§ **Recorded data**:
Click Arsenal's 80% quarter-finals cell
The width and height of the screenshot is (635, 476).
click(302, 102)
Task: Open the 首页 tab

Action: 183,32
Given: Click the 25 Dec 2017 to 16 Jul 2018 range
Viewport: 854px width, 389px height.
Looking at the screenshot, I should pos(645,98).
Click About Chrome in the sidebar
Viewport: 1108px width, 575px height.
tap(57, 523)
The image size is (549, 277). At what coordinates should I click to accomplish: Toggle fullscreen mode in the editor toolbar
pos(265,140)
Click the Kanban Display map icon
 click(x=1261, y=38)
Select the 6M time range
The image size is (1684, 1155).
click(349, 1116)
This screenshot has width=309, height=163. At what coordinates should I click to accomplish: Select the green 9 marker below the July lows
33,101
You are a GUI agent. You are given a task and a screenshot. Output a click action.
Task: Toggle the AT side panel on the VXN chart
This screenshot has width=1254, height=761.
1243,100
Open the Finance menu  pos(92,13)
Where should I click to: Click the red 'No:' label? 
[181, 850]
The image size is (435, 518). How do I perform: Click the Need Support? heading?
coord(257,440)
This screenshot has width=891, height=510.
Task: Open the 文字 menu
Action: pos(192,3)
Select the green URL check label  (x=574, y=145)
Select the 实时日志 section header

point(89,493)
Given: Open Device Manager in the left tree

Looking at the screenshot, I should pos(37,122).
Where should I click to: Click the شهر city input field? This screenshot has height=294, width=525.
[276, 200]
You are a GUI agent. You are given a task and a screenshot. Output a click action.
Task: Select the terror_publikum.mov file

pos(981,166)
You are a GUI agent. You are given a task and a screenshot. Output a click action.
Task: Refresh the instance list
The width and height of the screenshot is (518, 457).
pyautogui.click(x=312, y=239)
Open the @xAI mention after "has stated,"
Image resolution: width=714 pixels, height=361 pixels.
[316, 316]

§ **Written request**:
Can you copy out the rows word for word, starting at the line that contains "Task: Open the 首页 tab" and stopping after the line that contains "click(349, 1116)"?

§ **Response**:
Task: Open the 首页 tab

Action: 183,32
Given: Click the 25 Dec 2017 to 16 Jul 2018 range
Viewport: 854px width, 389px height.
Looking at the screenshot, I should pos(645,98).
Click About Chrome in the sidebar
Viewport: 1108px width, 575px height.
tap(57, 523)
The image size is (549, 277). At what coordinates should I click to accomplish: Toggle fullscreen mode in the editor toolbar
pos(265,140)
Click the Kanban Display map icon
 click(x=1261, y=38)
Select the 6M time range
The image size is (1684, 1155).
click(349, 1116)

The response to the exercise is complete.